## Excerpt
------------

Garret D. Stuber, PhD and colleagues from the University of North Carolina report, “findings demonstrate how diet disrupts the function of an endogenous feeding suppression system to promote overeating and obesity.”
Over 500 million adults are affected by obesity which is associated with a range of health issues; despite the increasing global prevalence how obesity impacts neurological mechanisms that may contribute to eating behaviors that promote obesity is not fully understood, but previous research suggests that the lateral hypothalamic area may play a role in eating behavior.
A series of tests were carried out in mouse models of obesity to investigate changes in the activity of different subsets of neurons in the LHA; high throughput single cell RNA sequencing was conducted to assess differential gene expression in LHA neurons in lean mice fed a normal diet, and in obese mice fed a high fat diet which revealed a subset of glutamatergic neurons expressing vesicular glutamate transporter type-2 as exhibiting changes in the greatest proportion of genes, including those associated with neuronal activity.
“Consistently, LHAVglut2 neurons also contained the most significant gene-level genetic association with human body mass index (BMI), suggesting that similar alterations within LHAVglut2 neurons may contribute to human obesity.”
In another series of tests involving two photon calcium imaging of single neurons, in control mice individual LHAVglut2 neurons responded to the animals licking sucrose, this neuronal excitation acted to dampen further feeding, and the level of response depended on the animals’ motivation to feed.

------------

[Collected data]
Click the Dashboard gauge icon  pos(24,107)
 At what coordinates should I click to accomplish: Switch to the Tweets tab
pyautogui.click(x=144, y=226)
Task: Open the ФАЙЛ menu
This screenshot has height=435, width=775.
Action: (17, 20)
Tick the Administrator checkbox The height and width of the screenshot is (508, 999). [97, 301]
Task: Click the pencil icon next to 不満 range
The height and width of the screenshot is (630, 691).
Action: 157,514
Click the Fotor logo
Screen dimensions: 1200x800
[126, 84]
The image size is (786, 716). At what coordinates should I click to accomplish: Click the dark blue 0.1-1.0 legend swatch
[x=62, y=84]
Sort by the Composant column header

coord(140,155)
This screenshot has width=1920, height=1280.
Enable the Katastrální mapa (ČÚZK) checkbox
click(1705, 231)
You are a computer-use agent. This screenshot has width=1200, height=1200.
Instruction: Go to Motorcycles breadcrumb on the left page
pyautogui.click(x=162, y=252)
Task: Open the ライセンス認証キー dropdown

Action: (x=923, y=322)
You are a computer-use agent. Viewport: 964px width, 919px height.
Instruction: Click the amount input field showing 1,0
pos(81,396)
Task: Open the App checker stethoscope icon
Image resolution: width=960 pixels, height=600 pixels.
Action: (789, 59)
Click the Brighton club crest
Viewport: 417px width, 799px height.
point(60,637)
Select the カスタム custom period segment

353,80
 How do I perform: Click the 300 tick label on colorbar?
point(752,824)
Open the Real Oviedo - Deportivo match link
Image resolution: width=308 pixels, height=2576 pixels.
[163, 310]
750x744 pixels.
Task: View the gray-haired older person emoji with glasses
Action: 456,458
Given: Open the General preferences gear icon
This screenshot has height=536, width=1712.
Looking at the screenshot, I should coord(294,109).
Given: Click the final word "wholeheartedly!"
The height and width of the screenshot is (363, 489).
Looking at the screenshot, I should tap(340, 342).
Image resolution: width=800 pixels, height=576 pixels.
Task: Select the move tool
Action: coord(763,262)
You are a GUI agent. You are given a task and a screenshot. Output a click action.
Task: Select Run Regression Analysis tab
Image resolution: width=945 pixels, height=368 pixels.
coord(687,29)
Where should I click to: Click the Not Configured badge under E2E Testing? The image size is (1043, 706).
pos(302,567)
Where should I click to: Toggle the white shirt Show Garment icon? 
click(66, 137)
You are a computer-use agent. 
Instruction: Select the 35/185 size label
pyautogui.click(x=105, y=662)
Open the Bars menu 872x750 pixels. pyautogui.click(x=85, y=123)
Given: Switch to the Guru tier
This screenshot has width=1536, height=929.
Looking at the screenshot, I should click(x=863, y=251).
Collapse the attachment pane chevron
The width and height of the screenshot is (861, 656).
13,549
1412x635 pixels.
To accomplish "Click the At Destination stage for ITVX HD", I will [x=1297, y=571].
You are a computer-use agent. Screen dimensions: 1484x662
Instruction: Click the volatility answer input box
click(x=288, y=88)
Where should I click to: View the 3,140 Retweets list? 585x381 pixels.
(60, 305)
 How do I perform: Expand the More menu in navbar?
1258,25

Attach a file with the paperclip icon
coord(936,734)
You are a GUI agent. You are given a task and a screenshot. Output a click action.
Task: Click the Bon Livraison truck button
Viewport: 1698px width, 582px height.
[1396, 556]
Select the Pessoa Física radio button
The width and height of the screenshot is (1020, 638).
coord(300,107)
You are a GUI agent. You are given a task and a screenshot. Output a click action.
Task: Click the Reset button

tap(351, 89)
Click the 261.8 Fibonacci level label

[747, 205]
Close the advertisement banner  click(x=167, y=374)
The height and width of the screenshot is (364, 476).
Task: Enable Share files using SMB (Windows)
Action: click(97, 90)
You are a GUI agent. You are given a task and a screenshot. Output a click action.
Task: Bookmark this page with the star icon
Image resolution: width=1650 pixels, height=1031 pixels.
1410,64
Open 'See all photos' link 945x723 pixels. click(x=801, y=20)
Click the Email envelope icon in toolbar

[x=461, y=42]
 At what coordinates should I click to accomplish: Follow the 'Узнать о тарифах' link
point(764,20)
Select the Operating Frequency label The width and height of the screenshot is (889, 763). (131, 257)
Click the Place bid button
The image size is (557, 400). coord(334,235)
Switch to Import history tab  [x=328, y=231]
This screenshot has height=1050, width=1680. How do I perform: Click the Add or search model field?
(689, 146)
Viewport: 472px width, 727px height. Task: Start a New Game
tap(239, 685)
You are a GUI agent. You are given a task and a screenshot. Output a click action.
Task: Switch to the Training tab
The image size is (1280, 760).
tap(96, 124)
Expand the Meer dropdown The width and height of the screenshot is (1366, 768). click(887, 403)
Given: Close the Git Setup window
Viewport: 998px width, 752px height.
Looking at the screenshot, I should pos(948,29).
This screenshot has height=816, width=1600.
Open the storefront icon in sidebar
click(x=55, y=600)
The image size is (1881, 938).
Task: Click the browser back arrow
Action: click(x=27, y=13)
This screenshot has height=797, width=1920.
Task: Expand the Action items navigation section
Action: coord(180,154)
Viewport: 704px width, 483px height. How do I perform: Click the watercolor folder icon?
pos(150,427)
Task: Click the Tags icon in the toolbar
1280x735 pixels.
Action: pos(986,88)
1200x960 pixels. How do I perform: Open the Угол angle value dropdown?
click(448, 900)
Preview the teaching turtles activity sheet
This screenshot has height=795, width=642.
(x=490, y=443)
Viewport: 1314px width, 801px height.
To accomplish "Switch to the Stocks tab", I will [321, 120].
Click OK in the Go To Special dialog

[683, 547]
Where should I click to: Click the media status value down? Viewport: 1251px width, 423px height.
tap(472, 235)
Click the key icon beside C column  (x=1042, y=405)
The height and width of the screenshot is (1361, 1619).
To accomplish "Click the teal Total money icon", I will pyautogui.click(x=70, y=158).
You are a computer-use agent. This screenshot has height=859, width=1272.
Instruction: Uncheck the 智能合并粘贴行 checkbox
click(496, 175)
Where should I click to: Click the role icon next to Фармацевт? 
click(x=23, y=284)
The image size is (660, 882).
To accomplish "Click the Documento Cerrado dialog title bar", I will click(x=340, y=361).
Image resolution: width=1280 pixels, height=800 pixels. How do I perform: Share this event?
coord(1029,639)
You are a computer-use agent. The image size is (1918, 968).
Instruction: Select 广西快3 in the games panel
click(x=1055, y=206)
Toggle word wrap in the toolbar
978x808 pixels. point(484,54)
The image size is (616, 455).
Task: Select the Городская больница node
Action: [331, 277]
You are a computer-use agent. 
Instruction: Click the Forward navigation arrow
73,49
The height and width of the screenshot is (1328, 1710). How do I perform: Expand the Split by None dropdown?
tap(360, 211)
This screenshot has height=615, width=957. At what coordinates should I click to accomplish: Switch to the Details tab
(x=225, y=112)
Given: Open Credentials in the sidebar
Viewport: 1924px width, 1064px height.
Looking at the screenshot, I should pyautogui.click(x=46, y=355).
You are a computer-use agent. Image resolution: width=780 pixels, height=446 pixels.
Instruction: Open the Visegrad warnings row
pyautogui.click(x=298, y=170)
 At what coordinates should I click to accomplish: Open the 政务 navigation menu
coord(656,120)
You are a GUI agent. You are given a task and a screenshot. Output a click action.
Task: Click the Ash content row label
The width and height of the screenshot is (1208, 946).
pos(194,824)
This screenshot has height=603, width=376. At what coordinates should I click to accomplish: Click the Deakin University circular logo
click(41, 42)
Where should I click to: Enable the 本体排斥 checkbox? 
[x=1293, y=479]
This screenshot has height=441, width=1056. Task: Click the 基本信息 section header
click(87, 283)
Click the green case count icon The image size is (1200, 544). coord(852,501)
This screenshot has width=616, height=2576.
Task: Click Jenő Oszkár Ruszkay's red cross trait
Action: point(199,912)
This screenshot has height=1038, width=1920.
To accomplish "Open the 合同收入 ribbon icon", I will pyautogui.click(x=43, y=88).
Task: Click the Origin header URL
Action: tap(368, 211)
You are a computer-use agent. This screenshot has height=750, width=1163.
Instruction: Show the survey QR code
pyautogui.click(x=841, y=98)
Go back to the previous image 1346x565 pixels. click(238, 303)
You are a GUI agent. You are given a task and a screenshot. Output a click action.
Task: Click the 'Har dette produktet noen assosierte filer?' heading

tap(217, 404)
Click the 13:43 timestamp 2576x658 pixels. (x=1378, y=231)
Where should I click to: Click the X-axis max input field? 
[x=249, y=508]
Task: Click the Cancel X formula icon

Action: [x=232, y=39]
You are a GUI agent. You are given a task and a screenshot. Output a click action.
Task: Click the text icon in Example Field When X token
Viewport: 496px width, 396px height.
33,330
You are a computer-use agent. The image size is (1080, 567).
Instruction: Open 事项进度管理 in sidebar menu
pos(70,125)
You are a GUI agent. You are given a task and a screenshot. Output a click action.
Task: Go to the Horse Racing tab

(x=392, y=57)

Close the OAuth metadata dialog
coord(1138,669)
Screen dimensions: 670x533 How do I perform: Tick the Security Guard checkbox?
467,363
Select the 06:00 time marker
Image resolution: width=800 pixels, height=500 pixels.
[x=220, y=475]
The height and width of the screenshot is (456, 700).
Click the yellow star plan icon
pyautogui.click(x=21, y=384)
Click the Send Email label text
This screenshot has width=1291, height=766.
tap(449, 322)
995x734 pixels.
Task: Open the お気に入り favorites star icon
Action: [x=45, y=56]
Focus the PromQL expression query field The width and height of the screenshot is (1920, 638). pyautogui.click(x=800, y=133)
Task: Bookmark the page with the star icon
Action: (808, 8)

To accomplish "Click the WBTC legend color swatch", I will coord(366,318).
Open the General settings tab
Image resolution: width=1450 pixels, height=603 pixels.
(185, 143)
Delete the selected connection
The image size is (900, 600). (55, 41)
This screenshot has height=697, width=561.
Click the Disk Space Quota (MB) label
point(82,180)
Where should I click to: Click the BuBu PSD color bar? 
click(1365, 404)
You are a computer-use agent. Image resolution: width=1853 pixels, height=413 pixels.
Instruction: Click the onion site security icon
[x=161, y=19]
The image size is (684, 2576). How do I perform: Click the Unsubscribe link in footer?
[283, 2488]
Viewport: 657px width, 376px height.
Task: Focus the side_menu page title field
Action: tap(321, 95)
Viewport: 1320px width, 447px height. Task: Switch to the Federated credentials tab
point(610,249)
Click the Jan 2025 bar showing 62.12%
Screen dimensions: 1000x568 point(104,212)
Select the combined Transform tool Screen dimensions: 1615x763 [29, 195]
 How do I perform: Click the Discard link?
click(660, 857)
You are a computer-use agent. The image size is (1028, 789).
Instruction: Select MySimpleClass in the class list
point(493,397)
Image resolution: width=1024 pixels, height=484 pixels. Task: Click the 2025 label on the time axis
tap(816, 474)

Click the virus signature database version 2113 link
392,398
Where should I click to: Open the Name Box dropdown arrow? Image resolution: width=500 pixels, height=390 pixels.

------------

## Action item A
Echo the obesity passage word for word, starting with "Garret D. Stuber, PhD" and going on through "in eating behavior.".
## Action item B
Translate this sentence from the obesity passage into Spanish: "In another series of tests involving two photon calcium imaging of single neurons, in control mice individual LHAVglut2 neurons responded to the animals licking sucrose, this neuronal excitation acted to dampen further feeding, and the level of response depended on the animals’ motivation to feed."
The listing is separate material with no connection to the obesity passage.

## Response box A
Garret D. Stuber, PhD and colleagues from the University of North Carolina report, “findings demonstrate how diet disrupts the function of an endogenous feeding suppression system to promote overeating and obesity.”
Over 500 million adults are affected by obesity which is associated with a range of health issues; despite the increasing global prevalence how obesity impacts neurological mechanisms that may contribute to eating behaviors that promote obesity is not fully understood, but previous research suggests that the lateral hypothalamic area may play a role in eating behavior.

## Response box B
En otra serie de pruebas que incluyó imágenes de calcio por dos fotones de neuronas individuales, en ratones de control las neuronas LHAVglut2 individuales respondieron cuando los animales lamían sacarosa, esta excitación neuronal actuó para atenuar la alimentación posterior, y el nivel de respuesta dependía de la motivación de los animales para alimentarse.